* _TASK TO CARRY OUT_
This task is to restate all of the entries exactly.
* * *
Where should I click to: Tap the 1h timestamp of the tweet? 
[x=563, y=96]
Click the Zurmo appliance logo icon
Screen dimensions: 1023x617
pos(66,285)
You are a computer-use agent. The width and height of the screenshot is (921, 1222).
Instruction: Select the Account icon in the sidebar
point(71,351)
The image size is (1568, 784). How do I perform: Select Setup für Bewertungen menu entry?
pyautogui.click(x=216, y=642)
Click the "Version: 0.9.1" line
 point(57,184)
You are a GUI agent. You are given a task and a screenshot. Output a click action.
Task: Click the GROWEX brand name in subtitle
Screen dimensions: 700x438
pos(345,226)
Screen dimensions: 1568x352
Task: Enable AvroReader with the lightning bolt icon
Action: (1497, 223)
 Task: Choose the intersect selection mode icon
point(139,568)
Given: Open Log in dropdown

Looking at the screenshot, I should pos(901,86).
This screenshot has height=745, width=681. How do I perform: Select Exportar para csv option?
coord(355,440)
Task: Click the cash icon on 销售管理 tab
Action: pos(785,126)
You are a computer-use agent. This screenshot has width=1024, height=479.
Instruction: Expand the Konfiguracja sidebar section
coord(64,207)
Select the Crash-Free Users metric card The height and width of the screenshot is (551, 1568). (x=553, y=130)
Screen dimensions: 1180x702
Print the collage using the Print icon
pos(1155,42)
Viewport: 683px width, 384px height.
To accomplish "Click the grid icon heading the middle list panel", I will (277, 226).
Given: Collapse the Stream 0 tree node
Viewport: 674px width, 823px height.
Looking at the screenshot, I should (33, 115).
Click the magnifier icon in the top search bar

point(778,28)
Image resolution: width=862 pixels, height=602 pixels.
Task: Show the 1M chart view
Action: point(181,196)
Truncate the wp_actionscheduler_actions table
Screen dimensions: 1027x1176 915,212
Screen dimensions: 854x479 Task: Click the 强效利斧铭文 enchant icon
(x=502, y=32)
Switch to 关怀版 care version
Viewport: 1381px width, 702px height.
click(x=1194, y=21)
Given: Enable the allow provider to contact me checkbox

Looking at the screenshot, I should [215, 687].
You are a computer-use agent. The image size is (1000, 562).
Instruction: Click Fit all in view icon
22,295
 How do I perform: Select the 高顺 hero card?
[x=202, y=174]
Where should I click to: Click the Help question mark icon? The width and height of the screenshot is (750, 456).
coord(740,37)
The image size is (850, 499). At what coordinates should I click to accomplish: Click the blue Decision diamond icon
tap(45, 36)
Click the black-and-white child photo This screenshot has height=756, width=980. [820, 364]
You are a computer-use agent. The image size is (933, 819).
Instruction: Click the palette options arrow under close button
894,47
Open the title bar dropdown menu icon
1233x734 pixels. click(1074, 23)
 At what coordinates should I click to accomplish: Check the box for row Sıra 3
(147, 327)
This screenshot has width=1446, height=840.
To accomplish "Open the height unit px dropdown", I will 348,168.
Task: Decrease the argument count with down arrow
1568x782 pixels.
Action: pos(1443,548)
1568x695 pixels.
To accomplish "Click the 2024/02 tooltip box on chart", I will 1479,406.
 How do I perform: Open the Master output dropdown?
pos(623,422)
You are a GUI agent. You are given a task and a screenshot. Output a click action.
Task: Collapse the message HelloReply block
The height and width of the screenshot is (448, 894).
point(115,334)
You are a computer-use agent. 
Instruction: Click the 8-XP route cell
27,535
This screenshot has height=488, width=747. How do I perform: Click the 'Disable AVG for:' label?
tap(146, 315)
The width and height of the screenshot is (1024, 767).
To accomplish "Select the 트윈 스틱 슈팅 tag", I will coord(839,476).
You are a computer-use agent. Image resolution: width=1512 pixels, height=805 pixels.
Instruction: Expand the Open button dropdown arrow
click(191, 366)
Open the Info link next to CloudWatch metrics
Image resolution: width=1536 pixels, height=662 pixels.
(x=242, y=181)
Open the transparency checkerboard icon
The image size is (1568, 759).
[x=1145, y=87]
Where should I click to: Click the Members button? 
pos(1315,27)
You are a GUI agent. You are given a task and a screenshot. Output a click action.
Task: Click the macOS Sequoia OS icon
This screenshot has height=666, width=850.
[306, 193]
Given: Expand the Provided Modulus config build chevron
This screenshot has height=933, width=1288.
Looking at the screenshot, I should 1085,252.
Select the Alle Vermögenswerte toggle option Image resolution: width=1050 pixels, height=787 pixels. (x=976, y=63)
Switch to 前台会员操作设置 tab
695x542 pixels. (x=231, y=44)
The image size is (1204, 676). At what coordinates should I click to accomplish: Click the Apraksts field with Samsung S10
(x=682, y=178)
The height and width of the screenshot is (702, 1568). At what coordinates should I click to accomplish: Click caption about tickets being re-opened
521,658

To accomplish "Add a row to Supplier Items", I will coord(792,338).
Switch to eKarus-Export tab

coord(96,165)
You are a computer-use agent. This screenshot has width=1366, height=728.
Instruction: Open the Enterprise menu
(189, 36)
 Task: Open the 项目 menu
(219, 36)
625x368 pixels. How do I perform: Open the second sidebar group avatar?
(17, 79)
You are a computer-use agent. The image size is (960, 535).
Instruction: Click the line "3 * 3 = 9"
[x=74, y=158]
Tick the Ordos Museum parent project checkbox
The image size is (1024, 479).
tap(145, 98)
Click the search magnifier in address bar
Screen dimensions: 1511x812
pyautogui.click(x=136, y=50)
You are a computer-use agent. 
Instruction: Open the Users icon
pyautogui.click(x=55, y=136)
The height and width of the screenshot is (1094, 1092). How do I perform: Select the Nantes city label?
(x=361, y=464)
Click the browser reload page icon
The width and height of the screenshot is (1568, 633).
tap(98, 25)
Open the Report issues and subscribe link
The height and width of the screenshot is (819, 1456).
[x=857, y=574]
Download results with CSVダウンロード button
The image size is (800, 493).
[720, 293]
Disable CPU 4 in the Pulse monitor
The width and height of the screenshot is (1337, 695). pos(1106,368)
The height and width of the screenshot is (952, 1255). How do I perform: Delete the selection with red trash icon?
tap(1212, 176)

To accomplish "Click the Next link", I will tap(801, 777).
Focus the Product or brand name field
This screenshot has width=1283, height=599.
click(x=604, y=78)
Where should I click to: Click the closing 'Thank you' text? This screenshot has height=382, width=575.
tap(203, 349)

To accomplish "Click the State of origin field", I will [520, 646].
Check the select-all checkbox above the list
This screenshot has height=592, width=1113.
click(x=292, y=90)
* * *
* _SOLUTION FOR THIS PROBLEM_
Where should I click to: Tap the 1h timestamp of the tweet? 
[x=563, y=96]
Click the Zurmo appliance logo icon
Screen dimensions: 1023x617
pos(66,285)
You are a computer-use agent. The width and height of the screenshot is (921, 1222).
Instruction: Select the Account icon in the sidebar
point(71,351)
The image size is (1568, 784). How do I perform: Select Setup für Bewertungen menu entry?
pyautogui.click(x=216, y=642)
Click the "Version: 0.9.1" line
 point(57,184)
You are a GUI agent. You are given a task and a screenshot. Output a click action.
Task: Click the GROWEX brand name in subtitle
Screen dimensions: 700x438
pos(345,226)
Screen dimensions: 1568x352
Task: Enable AvroReader with the lightning bolt icon
Action: (1497, 223)
 Task: Choose the intersect selection mode icon
point(139,568)
Given: Open Log in dropdown

Looking at the screenshot, I should pos(901,86).
This screenshot has height=745, width=681. How do I perform: Select Exportar para csv option?
coord(355,440)
Task: Click the cash icon on 销售管理 tab
Action: pos(785,126)
You are a computer-use agent. This screenshot has width=1024, height=479.
Instruction: Expand the Konfiguracja sidebar section
coord(64,207)
Select the Crash-Free Users metric card The height and width of the screenshot is (551, 1568). (x=553, y=130)
Screen dimensions: 1180x702
Print the collage using the Print icon
pos(1155,42)
Viewport: 683px width, 384px height.
To accomplish "Click the grid icon heading the middle list panel", I will (277, 226).
Given: Collapse the Stream 0 tree node
Viewport: 674px width, 823px height.
Looking at the screenshot, I should (33, 115).
Click the magnifier icon in the top search bar

point(778,28)
Image resolution: width=862 pixels, height=602 pixels.
Task: Show the 1M chart view
Action: point(181,196)
Truncate the wp_actionscheduler_actions table
Screen dimensions: 1027x1176 915,212
Screen dimensions: 854x479 Task: Click the 强效利斧铭文 enchant icon
(x=502, y=32)
Switch to 关怀版 care version
Viewport: 1381px width, 702px height.
click(x=1194, y=21)
Given: Enable the allow provider to contact me checkbox

Looking at the screenshot, I should [215, 687].
You are a computer-use agent. The image size is (1000, 562).
Instruction: Click Fit all in view icon
22,295
 How do I perform: Select the 高顺 hero card?
[x=202, y=174]
Where should I click to: Click the Help question mark icon? The width and height of the screenshot is (750, 456).
coord(740,37)
The image size is (850, 499). At what coordinates should I click to accomplish: Click the blue Decision diamond icon
tap(45, 36)
Click the black-and-white child photo This screenshot has height=756, width=980. [820, 364]
You are a computer-use agent. The image size is (933, 819).
Instruction: Click the palette options arrow under close button
894,47
Open the title bar dropdown menu icon
1233x734 pixels. click(1074, 23)
 At what coordinates should I click to accomplish: Check the box for row Sıra 3
(147, 327)
This screenshot has width=1446, height=840.
To accomplish "Open the height unit px dropdown", I will 348,168.
Task: Decrease the argument count with down arrow
1568x782 pixels.
Action: pos(1443,548)
1568x695 pixels.
To accomplish "Click the 2024/02 tooltip box on chart", I will 1479,406.
 How do I perform: Open the Master output dropdown?
pos(623,422)
You are a GUI agent. You are given a task and a screenshot. Output a click action.
Task: Collapse the message HelloReply block
The height and width of the screenshot is (448, 894).
point(115,334)
You are a computer-use agent. 
Instruction: Click the 8-XP route cell
27,535
This screenshot has height=488, width=747. How do I perform: Click the 'Disable AVG for:' label?
tap(146, 315)
The width and height of the screenshot is (1024, 767).
To accomplish "Select the 트윈 스틱 슈팅 tag", I will coord(839,476).
You are a computer-use agent. Image resolution: width=1512 pixels, height=805 pixels.
Instruction: Expand the Open button dropdown arrow
click(191, 366)
Open the Info link next to CloudWatch metrics
Image resolution: width=1536 pixels, height=662 pixels.
(x=242, y=181)
Open the transparency checkerboard icon
The image size is (1568, 759).
[x=1145, y=87]
Where should I click to: Click the Members button? 
pos(1315,27)
You are a GUI agent. You are given a task and a screenshot. Output a click action.
Task: Click the macOS Sequoia OS icon
This screenshot has height=666, width=850.
[306, 193]
Given: Expand the Provided Modulus config build chevron
This screenshot has height=933, width=1288.
Looking at the screenshot, I should 1085,252.
Select the Alle Vermögenswerte toggle option Image resolution: width=1050 pixels, height=787 pixels. (x=976, y=63)
Switch to 前台会员操作设置 tab
695x542 pixels. (x=231, y=44)
The image size is (1204, 676). At what coordinates should I click to accomplish: Click the Apraksts field with Samsung S10
(x=682, y=178)
The height and width of the screenshot is (702, 1568). At what coordinates should I click to accomplish: Click caption about tickets being re-opened
521,658

To accomplish "Add a row to Supplier Items", I will coord(792,338).
Switch to eKarus-Export tab

coord(96,165)
You are a computer-use agent. This screenshot has width=1366, height=728.
Instruction: Open the Enterprise menu
(189, 36)
 Task: Open the 项目 menu
(219, 36)
625x368 pixels. How do I perform: Open the second sidebar group avatar?
(17, 79)
You are a computer-use agent. The image size is (960, 535).
Instruction: Click the line "3 * 3 = 9"
[x=74, y=158]
Tick the Ordos Museum parent project checkbox
The image size is (1024, 479).
tap(145, 98)
Click the search magnifier in address bar
Screen dimensions: 1511x812
pyautogui.click(x=136, y=50)
You are a computer-use agent. 
Instruction: Open the Users icon
pyautogui.click(x=55, y=136)
The height and width of the screenshot is (1094, 1092). How do I perform: Select the Nantes city label?
(x=361, y=464)
Click the browser reload page icon
The width and height of the screenshot is (1568, 633).
tap(98, 25)
Open the Report issues and subscribe link
The height and width of the screenshot is (819, 1456).
[x=857, y=574]
Download results with CSVダウンロード button
The image size is (800, 493).
[720, 293]
Disable CPU 4 in the Pulse monitor
The width and height of the screenshot is (1337, 695). pos(1106,368)
The height and width of the screenshot is (952, 1255). How do I perform: Delete the selection with red trash icon?
tap(1212, 176)

To accomplish "Click the Next link", I will tap(801, 777).
Focus the Product or brand name field
This screenshot has width=1283, height=599.
click(x=604, y=78)
Where should I click to: Click the closing 'Thank you' text? This screenshot has height=382, width=575.
tap(203, 349)

To accomplish "Click the State of origin field", I will [520, 646].
Check the select-all checkbox above the list
This screenshot has height=592, width=1113.
click(x=292, y=90)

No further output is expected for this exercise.